I'm playing with date-time format from ISO 8601. I have this pattern:
"yyyy-MM-dd'T'HH:mm:ssZZ'Z'"
and the output is:
"2015-11-17T00:00:00+0000Z"
.
My question is if the output is ok, if is possible to have in a date +0000 and Z taking in account both has the same meaning time zone offset/id. Thanks in advance for clarification =)
No, not OK
No, the Z
is an offset-from-UTC so it should not be combined redundantly with a numerical offset of +00:00
or +0000
.
ISO 8601
While I do not have access to a paid copy of the ISO 8601 spec, the Wikipedia page clearly states that the Z
must follow the time-of-day:
…add a Z directly after the time without a space.
IETF RFC 3339
The freely-available RFC 3339, a profile of ISO 8601, defines a Z
as being attached to a time-of-day:
A suffix … applied to a time …
The RFC also states with formal ABNF notation that we should use either a Z
or a number. In ABNF, the slash (SOLIDUS) means “or” (exclusive ‘or’), while the pair of square brackets means “optional”.
time-numoffset = ("+" / "-") time-hour [[":"] time-minute]
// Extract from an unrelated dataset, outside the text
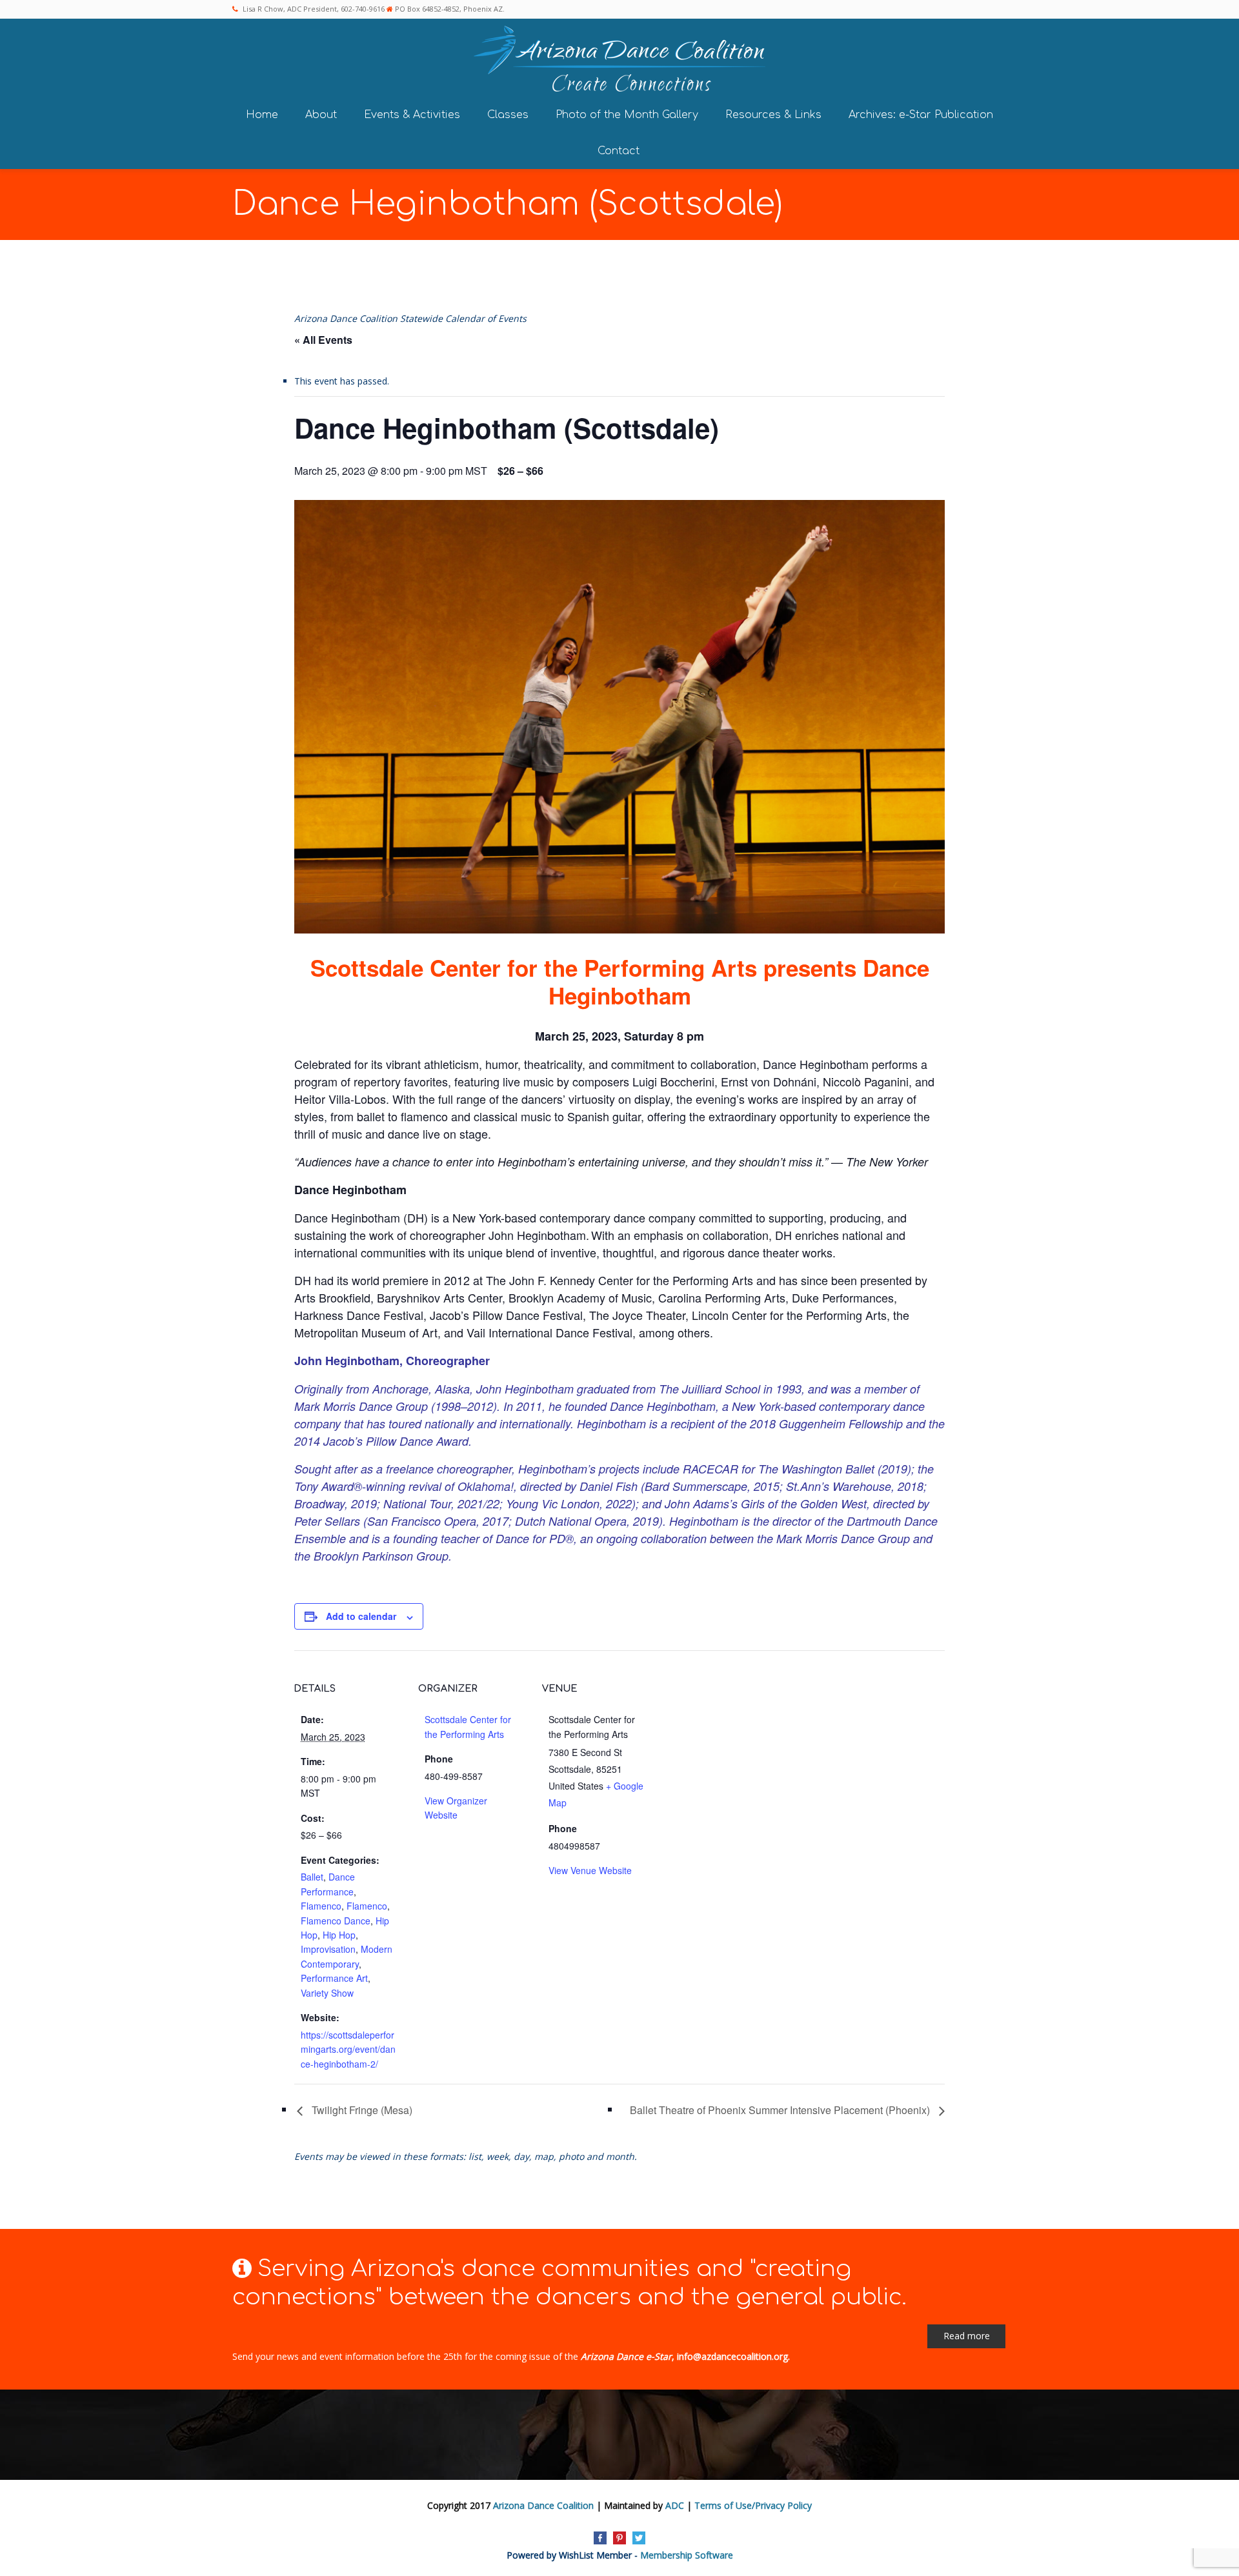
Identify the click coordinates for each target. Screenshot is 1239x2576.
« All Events (323, 339)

time-zone = "Z" / time-numoffset
Furthermore, section 5.4 of the spec specifically recommends against including redundant information.
Java
The modern java.time classes built into Java use the standard ISO 8601 formats by default when parsing/generating strings. See Oracle Tutorial.
Parsing text input
With Z
:
Instant instant = Instant.parse( "2019-01-23T12:34:56.123456789Z" ) ;
With +00:00
:
OffsetDateTime odt = OffsetDateTime.parse( "2019-01-23T12:34:56.123456789+00:00" ) ;
Generating text output
To create a string with the Z
, simply call Instant::toString
.
String output = Instant.now().toString() ; // Capture the current moment in UTC, then generate text representing that value in standard ISO 8601 using the `Z` offset-indicator.
2019-05-22T21:00:52.214709Z
To create a string with the 00:00
, call OffsetDateTime::format
. Generate text using a DateTimeFormatter
with a formatting pattern you define.
DateTimeFormatter f = DateTimeFormatter.ofPattern( "uuuu-MM-dd'T'HH:mm:ss.SSSxxx" ) ;
String output = OffsetDateTime.now( ZoneOffset.UTC ).format( f ) ;
2019-05-22T21:00:52.319076+00:00
Truncating
You may want to truncate any microseconds or nanoseconds.
Instant
.now()
.truncatedTo( ChronoUnit.MILLIS )
.toString()
2019-05-22T21:11:28.970Z
…and…
OffsetDateTime
.now( ZoneOffset.UTC )
.truncatedTo( ChronoUnit.MILLIS )
.format(
DateTimeFormatter.ofPattern( "uuuu-MM-dd'T'HH:mm:ss.SSSxxx" )
)
2019-05-22T21:11:29.078+00:00
See this code running live at IdeOne.com.